Aim of the exercise: Would you set down all of the entries below exactly as they stand?

Data for processing:
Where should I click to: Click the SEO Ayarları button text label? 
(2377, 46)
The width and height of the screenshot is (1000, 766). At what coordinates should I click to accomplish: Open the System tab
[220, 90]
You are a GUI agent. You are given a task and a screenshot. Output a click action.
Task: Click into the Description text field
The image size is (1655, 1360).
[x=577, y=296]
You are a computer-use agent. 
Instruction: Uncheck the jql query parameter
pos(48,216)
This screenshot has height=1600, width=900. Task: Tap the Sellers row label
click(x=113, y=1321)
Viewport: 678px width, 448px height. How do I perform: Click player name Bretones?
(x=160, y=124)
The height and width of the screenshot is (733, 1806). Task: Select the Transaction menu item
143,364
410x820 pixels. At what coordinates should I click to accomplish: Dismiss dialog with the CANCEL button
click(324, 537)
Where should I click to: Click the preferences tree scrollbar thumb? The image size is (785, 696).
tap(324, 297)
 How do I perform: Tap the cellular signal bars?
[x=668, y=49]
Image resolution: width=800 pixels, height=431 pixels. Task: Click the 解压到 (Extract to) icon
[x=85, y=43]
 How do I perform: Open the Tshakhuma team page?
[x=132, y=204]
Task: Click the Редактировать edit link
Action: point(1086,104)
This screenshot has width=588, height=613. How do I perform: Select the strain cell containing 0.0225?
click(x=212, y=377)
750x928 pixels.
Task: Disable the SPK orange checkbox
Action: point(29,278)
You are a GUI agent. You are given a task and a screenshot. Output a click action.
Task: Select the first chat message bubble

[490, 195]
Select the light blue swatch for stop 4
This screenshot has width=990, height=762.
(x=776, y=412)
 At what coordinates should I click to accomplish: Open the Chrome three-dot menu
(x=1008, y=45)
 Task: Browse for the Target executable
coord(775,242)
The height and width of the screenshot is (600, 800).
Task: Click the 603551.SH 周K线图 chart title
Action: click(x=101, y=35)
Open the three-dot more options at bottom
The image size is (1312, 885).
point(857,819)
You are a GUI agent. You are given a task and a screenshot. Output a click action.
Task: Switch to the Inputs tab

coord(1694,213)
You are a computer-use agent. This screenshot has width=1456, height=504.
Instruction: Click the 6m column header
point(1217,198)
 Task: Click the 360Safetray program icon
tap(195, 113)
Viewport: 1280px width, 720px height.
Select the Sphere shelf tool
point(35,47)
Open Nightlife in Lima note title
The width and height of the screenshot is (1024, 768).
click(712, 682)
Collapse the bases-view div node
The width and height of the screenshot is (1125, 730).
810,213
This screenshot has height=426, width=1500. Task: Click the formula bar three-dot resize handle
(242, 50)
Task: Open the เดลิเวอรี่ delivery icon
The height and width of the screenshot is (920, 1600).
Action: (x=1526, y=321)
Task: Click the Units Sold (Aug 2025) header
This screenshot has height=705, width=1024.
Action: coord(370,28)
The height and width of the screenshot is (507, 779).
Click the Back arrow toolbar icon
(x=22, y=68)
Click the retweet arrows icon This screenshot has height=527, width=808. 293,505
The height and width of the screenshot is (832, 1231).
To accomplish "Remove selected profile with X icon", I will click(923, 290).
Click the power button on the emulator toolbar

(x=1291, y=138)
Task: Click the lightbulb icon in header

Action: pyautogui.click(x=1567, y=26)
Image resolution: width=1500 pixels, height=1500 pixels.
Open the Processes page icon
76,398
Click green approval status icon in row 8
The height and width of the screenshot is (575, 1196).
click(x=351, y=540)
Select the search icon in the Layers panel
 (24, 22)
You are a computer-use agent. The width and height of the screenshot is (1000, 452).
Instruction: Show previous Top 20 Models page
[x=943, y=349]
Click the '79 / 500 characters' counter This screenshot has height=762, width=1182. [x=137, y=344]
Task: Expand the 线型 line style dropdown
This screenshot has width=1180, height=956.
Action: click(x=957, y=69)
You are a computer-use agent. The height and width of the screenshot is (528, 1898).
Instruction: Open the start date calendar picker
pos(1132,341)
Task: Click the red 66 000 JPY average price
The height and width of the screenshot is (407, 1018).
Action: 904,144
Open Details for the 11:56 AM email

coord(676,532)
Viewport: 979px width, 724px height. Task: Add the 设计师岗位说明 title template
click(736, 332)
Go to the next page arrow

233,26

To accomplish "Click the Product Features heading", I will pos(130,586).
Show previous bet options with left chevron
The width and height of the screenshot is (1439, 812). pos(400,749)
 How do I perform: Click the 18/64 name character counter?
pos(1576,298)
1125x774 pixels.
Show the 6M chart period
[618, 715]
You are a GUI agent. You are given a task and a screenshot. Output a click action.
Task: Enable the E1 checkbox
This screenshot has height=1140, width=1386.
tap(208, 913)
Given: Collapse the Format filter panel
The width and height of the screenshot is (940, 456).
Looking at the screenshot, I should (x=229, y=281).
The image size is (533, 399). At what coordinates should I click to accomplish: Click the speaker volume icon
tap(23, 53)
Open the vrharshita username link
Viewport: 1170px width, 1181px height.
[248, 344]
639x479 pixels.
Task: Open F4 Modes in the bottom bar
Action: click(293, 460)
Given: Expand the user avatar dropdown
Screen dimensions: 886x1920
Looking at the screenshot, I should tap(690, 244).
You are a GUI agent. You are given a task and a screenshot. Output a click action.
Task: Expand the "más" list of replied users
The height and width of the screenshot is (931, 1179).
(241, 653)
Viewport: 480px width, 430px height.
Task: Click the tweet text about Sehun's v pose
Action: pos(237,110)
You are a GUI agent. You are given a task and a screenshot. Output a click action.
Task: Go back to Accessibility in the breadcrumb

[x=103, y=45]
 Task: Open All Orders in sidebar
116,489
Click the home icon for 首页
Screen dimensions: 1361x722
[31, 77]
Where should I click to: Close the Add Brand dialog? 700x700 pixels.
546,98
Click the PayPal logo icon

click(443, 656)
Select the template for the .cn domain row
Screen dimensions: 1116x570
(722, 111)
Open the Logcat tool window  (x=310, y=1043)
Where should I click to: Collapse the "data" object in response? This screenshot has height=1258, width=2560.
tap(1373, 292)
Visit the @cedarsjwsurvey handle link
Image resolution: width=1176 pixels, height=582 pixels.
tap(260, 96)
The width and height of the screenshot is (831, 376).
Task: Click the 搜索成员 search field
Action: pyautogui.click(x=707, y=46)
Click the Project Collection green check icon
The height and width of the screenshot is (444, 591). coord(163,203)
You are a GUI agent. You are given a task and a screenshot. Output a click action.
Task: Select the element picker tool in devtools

Worked solution:
Where should I click to: Click the SEO Ayarları button text label? 
(2377, 46)
The width and height of the screenshot is (1000, 766). At what coordinates should I click to accomplish: Open the System tab
[220, 90]
You are a GUI agent. You are given a task and a screenshot. Output a click action.
Task: Click into the Description text field
The image size is (1655, 1360).
[x=577, y=296]
You are a computer-use agent. 
Instruction: Uncheck the jql query parameter
pos(48,216)
This screenshot has height=1600, width=900. Task: Tap the Sellers row label
click(x=113, y=1321)
Viewport: 678px width, 448px height. How do I perform: Click player name Bretones?
(x=160, y=124)
The height and width of the screenshot is (733, 1806). Task: Select the Transaction menu item
143,364
410x820 pixels. At what coordinates should I click to accomplish: Dismiss dialog with the CANCEL button
click(324, 537)
Where should I click to: Click the preferences tree scrollbar thumb? The image size is (785, 696).
tap(324, 297)
 How do I perform: Tap the cellular signal bars?
[x=668, y=49]
Image resolution: width=800 pixels, height=431 pixels. Task: Click the 解压到 (Extract to) icon
[x=85, y=43]
 How do I perform: Open the Tshakhuma team page?
[x=132, y=204]
Task: Click the Редактировать edit link
Action: point(1086,104)
This screenshot has width=588, height=613. How do I perform: Select the strain cell containing 0.0225?
click(x=212, y=377)
750x928 pixels.
Task: Disable the SPK orange checkbox
Action: point(29,278)
You are a GUI agent. You are given a task and a screenshot. Output a click action.
Task: Select the first chat message bubble

[490, 195]
Select the light blue swatch for stop 4
This screenshot has width=990, height=762.
(x=776, y=412)
 At what coordinates should I click to accomplish: Open the Chrome three-dot menu
(x=1008, y=45)
 Task: Browse for the Target executable
coord(775,242)
The height and width of the screenshot is (600, 800).
Task: Click the 603551.SH 周K线图 chart title
Action: click(x=101, y=35)
Open the three-dot more options at bottom
The image size is (1312, 885).
point(857,819)
You are a GUI agent. You are given a task and a screenshot. Output a click action.
Task: Switch to the Inputs tab

coord(1694,213)
You are a computer-use agent. This screenshot has width=1456, height=504.
Instruction: Click the 6m column header
point(1217,198)
 Task: Click the 360Safetray program icon
tap(195, 113)
Viewport: 1280px width, 720px height.
Select the Sphere shelf tool
point(35,47)
Open Nightlife in Lima note title
The width and height of the screenshot is (1024, 768).
click(712, 682)
Collapse the bases-view div node
The width and height of the screenshot is (1125, 730).
810,213
This screenshot has height=426, width=1500. Task: Click the formula bar three-dot resize handle
(242, 50)
Task: Open the เดลิเวอรี่ delivery icon
The height and width of the screenshot is (920, 1600).
Action: (x=1526, y=321)
Task: Click the Units Sold (Aug 2025) header
This screenshot has height=705, width=1024.
Action: coord(370,28)
The height and width of the screenshot is (507, 779).
Click the Back arrow toolbar icon
(x=22, y=68)
Click the retweet arrows icon This screenshot has height=527, width=808. 293,505
The height and width of the screenshot is (832, 1231).
To accomplish "Remove selected profile with X icon", I will click(923, 290).
Click the power button on the emulator toolbar

(x=1291, y=138)
Task: Click the lightbulb icon in header

Action: pyautogui.click(x=1567, y=26)
Image resolution: width=1500 pixels, height=1500 pixels.
Open the Processes page icon
76,398
Click green approval status icon in row 8
The height and width of the screenshot is (575, 1196).
click(x=351, y=540)
Select the search icon in the Layers panel
 (24, 22)
You are a computer-use agent. The width and height of the screenshot is (1000, 452).
Instruction: Show previous Top 20 Models page
[x=943, y=349]
Click the '79 / 500 characters' counter This screenshot has height=762, width=1182. [x=137, y=344]
Task: Expand the 线型 line style dropdown
This screenshot has width=1180, height=956.
Action: click(x=957, y=69)
You are a computer-use agent. The height and width of the screenshot is (528, 1898).
Instruction: Open the start date calendar picker
pos(1132,341)
Task: Click the red 66 000 JPY average price
The height and width of the screenshot is (407, 1018).
Action: 904,144
Open Details for the 11:56 AM email

coord(676,532)
Viewport: 979px width, 724px height. Task: Add the 设计师岗位说明 title template
click(736, 332)
Go to the next page arrow

233,26

To accomplish "Click the Product Features heading", I will pos(130,586).
Show previous bet options with left chevron
The width and height of the screenshot is (1439, 812). pos(400,749)
 How do I perform: Click the 18/64 name character counter?
pos(1576,298)
1125x774 pixels.
Show the 6M chart period
[618, 715]
You are a GUI agent. You are given a task and a screenshot. Output a click action.
Task: Enable the E1 checkbox
This screenshot has height=1140, width=1386.
tap(208, 913)
Given: Collapse the Format filter panel
The width and height of the screenshot is (940, 456).
Looking at the screenshot, I should (x=229, y=281).
The image size is (533, 399). At what coordinates should I click to accomplish: Click the speaker volume icon
tap(23, 53)
Open the vrharshita username link
Viewport: 1170px width, 1181px height.
[248, 344]
639x479 pixels.
Task: Open F4 Modes in the bottom bar
Action: click(293, 460)
Given: Expand the user avatar dropdown
Screen dimensions: 886x1920
Looking at the screenshot, I should tap(690, 244).
You are a GUI agent. You are given a task and a screenshot. Output a click action.
Task: Expand the "más" list of replied users
The height and width of the screenshot is (931, 1179).
(241, 653)
Viewport: 480px width, 430px height.
Task: Click the tweet text about Sehun's v pose
Action: pos(237,110)
You are a GUI agent. You are given a task and a screenshot. Output a click action.
Task: Go back to Accessibility in the breadcrumb

[x=103, y=45]
 Task: Open All Orders in sidebar
116,489
Click the home icon for 首页
Screen dimensions: 1361x722
[31, 77]
Where should I click to: Close the Add Brand dialog? 700x700 pixels.
546,98
Click the PayPal logo icon

click(443, 656)
Select the template for the .cn domain row
Screen dimensions: 1116x570
(722, 111)
Open the Logcat tool window  (x=310, y=1043)
Where should I click to: Collapse the "data" object in response? This screenshot has height=1258, width=2560.
tap(1373, 292)
Visit the @cedarsjwsurvey handle link
Image resolution: width=1176 pixels, height=582 pixels.
tap(260, 96)
The width and height of the screenshot is (831, 376).
Task: Click the 搜索成员 search field
Action: pyautogui.click(x=707, y=46)
Click the Project Collection green check icon
The height and width of the screenshot is (444, 591). coord(163,203)
You are a GUI agent. You are given a task and a screenshot. Output a click action.
Task: Select the element picker tool in devtools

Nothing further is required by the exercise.